When I visited, the atmosphere was cautious and conservative, but defiance of your rulers’ pre-modern strictures was inspiring. Like many young women there, for example, you did not abide by the prescribed religious dress code. Young men were familiar with a method of torture in which they’d be suspended from their wrists with their hands tied behind their backs and beaten with sticks. Almost all had experienced this violence at some point. Yet, it did not prevent them from loudly and emphatically fighting, whether it was for the privacy to kiss by the sea or the need to audit public funds.
On our penultimate day together, there was a big event at a beautiful historic house that brought hundreds of young people from all over your birthplace together with the visiting authors, who gave talks, told stories, and answered questions. A rare treat for the locals; everyone was having a fantastic time. Suddenly, two men in suits at the door motioned to the podium to stop the proceedings.
Several men who followed started filming everyone present, evidently to place people on a list for subsequent interrogation. I remember a mustachioed little man in jeans aiming his Kalashnikov at each of us, casually nodding as he swerved. One at a time, the authors lost their tempers. The leader of our troop spoke to the two men in suits. Members of our party were the guests of the local cultural authorities, yet the same government’s police could not tolerate us inciting young people to rebellion, encouraging women to mix with men in public, playing theologically suspect music. A despondent mood reigned at the hotel that evening.
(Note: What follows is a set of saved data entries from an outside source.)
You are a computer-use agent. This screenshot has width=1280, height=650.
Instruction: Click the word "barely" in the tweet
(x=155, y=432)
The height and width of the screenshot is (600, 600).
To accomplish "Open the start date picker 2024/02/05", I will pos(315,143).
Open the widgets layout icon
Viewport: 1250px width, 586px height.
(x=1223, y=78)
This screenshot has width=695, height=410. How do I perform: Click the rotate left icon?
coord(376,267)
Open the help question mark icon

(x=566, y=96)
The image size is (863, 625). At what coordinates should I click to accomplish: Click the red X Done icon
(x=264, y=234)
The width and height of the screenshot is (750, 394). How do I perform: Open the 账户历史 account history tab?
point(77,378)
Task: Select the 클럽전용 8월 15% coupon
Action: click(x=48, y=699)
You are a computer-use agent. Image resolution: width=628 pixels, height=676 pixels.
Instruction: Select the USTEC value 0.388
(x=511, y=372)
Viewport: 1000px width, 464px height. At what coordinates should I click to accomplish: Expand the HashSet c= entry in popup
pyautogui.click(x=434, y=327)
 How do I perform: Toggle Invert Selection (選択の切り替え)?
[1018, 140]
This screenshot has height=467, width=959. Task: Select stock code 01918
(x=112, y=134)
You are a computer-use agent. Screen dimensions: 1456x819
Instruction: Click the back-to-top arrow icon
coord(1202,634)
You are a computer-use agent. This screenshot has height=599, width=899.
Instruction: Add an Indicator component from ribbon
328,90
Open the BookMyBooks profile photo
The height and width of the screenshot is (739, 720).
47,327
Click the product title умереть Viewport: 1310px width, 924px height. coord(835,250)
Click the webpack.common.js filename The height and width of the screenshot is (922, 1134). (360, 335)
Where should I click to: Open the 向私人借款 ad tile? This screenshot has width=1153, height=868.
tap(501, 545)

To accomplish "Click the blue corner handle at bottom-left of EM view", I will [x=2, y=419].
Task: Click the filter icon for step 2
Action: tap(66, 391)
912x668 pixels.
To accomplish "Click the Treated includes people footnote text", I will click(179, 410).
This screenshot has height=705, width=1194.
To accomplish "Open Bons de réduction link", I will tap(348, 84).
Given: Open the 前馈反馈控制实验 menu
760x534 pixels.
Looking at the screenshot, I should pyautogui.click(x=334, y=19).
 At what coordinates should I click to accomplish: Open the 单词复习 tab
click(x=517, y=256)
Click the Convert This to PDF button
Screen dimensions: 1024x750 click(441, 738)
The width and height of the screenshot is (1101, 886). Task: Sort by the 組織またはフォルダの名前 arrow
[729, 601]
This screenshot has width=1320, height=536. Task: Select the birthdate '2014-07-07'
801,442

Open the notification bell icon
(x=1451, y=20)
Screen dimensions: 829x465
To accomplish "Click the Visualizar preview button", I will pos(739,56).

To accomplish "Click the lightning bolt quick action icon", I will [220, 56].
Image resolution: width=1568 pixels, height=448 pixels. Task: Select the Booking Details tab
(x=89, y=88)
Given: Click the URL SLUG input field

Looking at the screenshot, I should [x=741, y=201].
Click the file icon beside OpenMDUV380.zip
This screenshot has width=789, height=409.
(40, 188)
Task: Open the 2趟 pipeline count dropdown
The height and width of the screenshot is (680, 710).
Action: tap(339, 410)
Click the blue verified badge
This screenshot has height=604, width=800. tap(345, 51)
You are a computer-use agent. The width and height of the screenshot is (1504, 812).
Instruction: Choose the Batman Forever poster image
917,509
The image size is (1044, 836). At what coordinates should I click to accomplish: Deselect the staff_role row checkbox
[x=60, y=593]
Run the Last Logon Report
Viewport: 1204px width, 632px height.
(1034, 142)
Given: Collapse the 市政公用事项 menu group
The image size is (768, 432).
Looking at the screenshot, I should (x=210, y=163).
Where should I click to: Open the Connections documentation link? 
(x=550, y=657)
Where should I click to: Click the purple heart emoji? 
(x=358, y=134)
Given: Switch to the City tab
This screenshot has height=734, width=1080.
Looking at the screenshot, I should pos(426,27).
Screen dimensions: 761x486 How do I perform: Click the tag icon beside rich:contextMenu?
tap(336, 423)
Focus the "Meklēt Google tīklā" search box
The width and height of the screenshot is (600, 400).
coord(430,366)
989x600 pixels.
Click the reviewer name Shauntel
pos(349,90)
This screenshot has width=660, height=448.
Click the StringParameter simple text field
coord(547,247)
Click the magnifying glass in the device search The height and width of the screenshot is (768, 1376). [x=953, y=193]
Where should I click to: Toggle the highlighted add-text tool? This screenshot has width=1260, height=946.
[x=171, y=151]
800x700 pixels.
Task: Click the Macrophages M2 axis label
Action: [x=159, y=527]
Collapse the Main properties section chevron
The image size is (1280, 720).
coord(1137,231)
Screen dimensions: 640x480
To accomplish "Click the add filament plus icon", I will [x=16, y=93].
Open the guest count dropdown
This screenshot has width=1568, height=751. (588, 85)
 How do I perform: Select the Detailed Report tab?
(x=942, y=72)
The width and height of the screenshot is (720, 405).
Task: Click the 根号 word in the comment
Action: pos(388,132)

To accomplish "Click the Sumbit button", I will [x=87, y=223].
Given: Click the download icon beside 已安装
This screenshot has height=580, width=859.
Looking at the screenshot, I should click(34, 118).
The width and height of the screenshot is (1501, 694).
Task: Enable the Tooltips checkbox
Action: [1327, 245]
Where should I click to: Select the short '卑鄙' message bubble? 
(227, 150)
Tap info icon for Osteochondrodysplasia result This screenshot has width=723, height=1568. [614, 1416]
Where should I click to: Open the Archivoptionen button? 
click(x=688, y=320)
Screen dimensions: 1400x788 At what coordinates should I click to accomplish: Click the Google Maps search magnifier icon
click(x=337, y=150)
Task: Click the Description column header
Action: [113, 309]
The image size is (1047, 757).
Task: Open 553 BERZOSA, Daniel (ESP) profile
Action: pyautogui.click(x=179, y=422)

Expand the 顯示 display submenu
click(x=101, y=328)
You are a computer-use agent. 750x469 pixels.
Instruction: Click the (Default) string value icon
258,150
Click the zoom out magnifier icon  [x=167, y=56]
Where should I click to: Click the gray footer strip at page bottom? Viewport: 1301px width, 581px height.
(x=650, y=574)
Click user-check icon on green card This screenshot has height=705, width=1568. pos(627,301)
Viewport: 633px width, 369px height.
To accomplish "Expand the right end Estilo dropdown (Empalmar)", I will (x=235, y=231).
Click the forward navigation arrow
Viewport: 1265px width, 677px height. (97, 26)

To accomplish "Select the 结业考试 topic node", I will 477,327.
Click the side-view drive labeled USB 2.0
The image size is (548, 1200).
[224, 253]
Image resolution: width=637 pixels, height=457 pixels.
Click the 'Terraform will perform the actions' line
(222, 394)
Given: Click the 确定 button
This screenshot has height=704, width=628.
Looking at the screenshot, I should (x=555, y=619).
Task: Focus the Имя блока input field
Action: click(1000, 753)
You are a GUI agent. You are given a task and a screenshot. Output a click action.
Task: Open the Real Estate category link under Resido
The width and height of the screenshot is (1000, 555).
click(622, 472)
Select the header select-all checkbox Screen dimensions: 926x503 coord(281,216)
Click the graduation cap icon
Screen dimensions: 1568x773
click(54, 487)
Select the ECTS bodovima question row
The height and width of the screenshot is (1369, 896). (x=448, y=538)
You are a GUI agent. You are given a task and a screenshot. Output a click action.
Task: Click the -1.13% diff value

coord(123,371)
You and I were in the same row of seats when the hubbub took off, and we exchanged a silent look, a half smile. It lasted only a moment, but it was as though we had been living together for years. It communicated everything beyond the absurdity of the situation: the melancholy, the humor, the hopelessness, the fact that when I said you must leave, I was right.
That was the second thing I took away from the trip, T. Your birthplace was a locus where the pain of being in the world was concentrated and magnified. Whether or not I believed in a liberal commonwealth that would eventually save you, here was humanity’s terminus. There is a part of being human that is so unjust and unconscionable, so far removed from anything morally conceivable, you have to recognize that all of being human is impossible. Impossible to accept or wash your hands of. Impossible to put right. And instead of resistance and solidarity you can only grieve. I was grieving you long before you died, my friend.
You were one connection to a country and a people that, seventy-five years after empire started to deny your existence, still refuse to be gone. Instead of your body in pieces—maybe that’s why—I see you in your ancestral land, among the olive groves. A mythic idyll in some alternate timeline.
White horses cavort in iris-spattered grass. Dark cypresses point to the mountains in the distance. I just know there are no checkpoints or walls, no watch towers or weapons anywhere in the vicinity. Wearing the same off-white dress you had on that day at the historic house, your hair is longer and scruffier, more windblown than I imagine it ever was in your life. And you are cross-legged in the grass, scribbling or drawing in a notebook, your beautiful features spelling neither joy nor pain but the intense concentration that indicates you are safe.
Between this image and your birthplace, T, I guess the idea of a liberal commonwealth was something to hold onto. By the time we met, you see, I’d already grieved how religion could regress to a kind of death cult, and how a postcolonial nation alienated its citizens to the point that many of them were happy to embrace a death cult. Revolution had come to mean simply embracing global capitalism, but with the checks and balances that ensured safety from torture. And now that I’ve been witness to your extermination, there is so much more I have to grieve.